No video game franchise ever truly ends as long as it’s profitable: Nintendo won’t stop making Mario games until everybody stops buying them, Microsoft’s Halo trilogy is now the Halo “saga,” and let’s face it, Konami’s Metal Gear Solid series will never end, no matter how old Snake (or Hideo Kojima) gets. Ubisoft’s Assassin’s Creed isn’t any different, but despite being an annualized franchise, the game’s producers say they have a definite ending planned out for the series’ ongoing story.
“We have an idea of where the end is, what the end is,” AC4 director Ashraf Ismail told Eurogamer. “But of course Yves [Guillemot, Ubisoft CEO] announced we are a yearly title, we ship one game a year. So depending on the setting, depending on what fans want, we’ve given ourselves room to fit more in this arc. But there is an end.”
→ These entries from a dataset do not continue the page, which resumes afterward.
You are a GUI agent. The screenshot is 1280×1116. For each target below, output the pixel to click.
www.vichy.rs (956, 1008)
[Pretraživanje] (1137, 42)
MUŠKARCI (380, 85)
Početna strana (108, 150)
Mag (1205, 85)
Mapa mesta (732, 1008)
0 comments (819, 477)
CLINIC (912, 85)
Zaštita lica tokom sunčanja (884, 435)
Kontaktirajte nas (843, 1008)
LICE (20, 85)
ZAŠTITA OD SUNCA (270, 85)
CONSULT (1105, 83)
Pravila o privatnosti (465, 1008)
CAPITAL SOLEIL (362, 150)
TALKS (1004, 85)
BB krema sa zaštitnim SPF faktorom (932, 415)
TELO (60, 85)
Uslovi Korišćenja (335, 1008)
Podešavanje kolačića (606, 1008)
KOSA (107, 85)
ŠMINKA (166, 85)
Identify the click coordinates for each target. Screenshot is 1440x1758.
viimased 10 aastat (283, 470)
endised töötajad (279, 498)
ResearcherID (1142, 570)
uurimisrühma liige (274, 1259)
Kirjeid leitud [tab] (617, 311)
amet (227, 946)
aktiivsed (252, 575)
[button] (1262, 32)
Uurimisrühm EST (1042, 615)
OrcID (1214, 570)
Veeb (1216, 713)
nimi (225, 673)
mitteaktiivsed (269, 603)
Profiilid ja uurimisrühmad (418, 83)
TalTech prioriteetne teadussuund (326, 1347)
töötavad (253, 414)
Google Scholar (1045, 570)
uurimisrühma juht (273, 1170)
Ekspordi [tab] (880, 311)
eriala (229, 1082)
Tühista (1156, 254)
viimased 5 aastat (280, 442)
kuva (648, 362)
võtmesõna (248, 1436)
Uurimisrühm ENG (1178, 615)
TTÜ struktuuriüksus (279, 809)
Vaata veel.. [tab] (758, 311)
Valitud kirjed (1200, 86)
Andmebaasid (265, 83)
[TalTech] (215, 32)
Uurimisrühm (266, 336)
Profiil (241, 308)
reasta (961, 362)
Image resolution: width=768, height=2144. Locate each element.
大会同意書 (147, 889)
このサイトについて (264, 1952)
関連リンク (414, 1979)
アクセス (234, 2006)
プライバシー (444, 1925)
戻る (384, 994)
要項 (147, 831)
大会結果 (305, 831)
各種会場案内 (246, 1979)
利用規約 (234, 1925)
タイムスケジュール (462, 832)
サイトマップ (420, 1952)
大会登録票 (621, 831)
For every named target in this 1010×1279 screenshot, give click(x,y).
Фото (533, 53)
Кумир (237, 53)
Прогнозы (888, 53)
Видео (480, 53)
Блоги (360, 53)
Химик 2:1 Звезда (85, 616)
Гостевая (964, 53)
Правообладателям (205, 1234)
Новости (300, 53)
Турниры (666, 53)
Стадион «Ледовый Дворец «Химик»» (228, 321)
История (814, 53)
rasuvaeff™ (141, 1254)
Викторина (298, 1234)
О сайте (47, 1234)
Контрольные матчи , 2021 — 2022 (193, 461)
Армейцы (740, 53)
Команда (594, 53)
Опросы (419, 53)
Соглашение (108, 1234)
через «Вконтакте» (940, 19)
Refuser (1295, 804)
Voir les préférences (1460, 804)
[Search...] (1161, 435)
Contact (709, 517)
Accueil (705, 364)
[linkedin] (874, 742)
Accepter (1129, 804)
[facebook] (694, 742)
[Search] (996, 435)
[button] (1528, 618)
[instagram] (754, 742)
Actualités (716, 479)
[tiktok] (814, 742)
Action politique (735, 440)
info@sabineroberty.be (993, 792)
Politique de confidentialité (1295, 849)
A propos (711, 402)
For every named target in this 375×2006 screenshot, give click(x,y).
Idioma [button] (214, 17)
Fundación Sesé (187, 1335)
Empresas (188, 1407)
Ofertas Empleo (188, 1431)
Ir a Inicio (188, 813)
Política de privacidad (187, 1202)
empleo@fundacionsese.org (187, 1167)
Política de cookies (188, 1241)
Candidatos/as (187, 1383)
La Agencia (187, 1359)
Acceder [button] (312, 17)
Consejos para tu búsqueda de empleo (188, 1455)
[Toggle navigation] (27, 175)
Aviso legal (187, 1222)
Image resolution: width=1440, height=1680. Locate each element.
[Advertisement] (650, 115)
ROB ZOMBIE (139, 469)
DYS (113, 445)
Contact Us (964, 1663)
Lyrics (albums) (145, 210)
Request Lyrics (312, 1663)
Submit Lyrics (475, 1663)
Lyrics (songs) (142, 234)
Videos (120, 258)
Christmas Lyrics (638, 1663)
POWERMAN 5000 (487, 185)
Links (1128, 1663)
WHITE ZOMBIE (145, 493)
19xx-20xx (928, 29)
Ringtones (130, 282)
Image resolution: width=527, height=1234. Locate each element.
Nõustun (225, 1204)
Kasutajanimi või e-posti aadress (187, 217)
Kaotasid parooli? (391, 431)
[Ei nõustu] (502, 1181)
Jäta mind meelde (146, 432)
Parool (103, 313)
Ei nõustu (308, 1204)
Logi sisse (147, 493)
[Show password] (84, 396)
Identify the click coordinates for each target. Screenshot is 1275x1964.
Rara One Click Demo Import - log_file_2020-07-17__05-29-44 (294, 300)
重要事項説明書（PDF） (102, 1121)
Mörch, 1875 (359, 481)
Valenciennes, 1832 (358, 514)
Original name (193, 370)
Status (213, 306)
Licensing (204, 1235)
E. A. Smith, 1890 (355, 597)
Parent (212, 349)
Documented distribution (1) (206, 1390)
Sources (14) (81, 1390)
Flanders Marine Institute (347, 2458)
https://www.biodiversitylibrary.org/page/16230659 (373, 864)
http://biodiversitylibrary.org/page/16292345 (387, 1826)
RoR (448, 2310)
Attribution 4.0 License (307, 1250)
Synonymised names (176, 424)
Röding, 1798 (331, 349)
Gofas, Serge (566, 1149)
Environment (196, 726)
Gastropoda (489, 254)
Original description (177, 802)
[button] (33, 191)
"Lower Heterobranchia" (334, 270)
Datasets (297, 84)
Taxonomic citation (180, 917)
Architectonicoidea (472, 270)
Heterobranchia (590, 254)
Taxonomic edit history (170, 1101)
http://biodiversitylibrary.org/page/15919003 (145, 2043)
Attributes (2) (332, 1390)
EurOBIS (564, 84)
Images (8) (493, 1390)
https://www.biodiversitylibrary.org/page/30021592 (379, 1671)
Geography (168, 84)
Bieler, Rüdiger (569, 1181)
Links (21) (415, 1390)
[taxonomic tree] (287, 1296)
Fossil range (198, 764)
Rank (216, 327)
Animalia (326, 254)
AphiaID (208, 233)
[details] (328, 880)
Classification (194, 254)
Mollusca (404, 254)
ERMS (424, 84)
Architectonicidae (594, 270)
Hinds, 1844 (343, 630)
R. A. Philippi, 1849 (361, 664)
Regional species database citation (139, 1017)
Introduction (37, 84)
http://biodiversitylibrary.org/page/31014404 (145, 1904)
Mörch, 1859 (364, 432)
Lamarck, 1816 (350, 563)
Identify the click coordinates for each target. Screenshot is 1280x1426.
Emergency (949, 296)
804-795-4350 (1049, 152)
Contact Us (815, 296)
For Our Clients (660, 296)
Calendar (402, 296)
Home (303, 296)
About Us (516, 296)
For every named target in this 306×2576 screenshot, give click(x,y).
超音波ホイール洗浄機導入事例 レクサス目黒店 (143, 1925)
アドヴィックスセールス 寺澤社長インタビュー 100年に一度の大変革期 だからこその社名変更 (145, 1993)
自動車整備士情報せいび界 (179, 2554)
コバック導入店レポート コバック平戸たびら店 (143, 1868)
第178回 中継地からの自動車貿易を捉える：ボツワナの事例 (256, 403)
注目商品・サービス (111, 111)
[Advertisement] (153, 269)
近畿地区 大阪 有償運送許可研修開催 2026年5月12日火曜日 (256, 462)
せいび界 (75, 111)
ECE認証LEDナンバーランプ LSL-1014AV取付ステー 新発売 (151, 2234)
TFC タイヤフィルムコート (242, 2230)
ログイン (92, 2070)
Ismail says there is a team at Ubisoft that’s dedicated solely to figuring out Assassin’s Creed’s storyline, so while the series may go on indefinitely, Ubisoft is dedicated to making sure every episode of the AC saga (which doesn’t include just the games, but the tie-in web series’, comics, and novels,) fits into a clearly defined story arc.
(AC3 SPOILERS) Assassin’s Creed IV’s main protagonist is Edward Kenway, the swashbuckling grandfather of AC3’s personality-deprived hero, Connor. Since Desmond met his untimely end at the end of AC3, players will get to play as a new character during AC4’s modern day chapters. The new hero is an Abstrego employee who is reliving Desmond’s ancestral memories through archived shards of Desmond’s DNA. The modern day storyline will pick up where AC3’s divisive ending left off, as both the Assassins and Abstrego deal with the aftermath of Juno’s release. Ismail says one of the advantages of the game’s yearly development cycle is that they can now foreshadow story events for later games well in advance; for instance, Edward Kenway was originally mentioned several times throughout AC3. (/END SPOILERS)
Ubisoft CEO Yves Guillemont says that his company will continue to produce yearly Assassin’s Creed sequels until the series “needs a break,” which he defines as the point when the series can’t “improve enough or bring something that fans haven’t seen before.” It’s a noble sentiment, but let’s face it — Ubisoft won’t stop making AC games until people stop buying them. Assassin’s Creed is now Ubisoft’s best-selling franchise, and I’m pretty sure their shareholders don’t want to see that flow of cash stop anytime soon.
So basically, don’t expect to see the definite conclusion to the AC story line until most customers stop caring and Ubisoft stops making mountains of cash off the game.
It’s easy to criticize companies like Ubisoft (or any of the major video game publishers, honestly,) for relying so much on sequels to established franchises, but to be fair, they wouldn’t make so many sequels (and prequels, inter-quels, and side stories and spin-offs,) if gamers didn’t buy them. I personally don’t mind annualized sequels as long as they manage to keep the quality up — after all, why would you complain about getting more of something you love? As long as the gameplay remains satisfying, I’ll keep playing, no matter how dragged-out and convoluted the narrative gets. Assassin’s Creed 3 wasn’t the best game in the series, but I’m still optimistic (perhaps naively so,) that Ubisoft will be able to get the series back on track eventually.
Assassin’s Creed 4: Black Flag will be released for the PS3, PC, Xbox 360, and Wii U this October, and on the PS4 and Xbox One sometime after those consoles’ launches.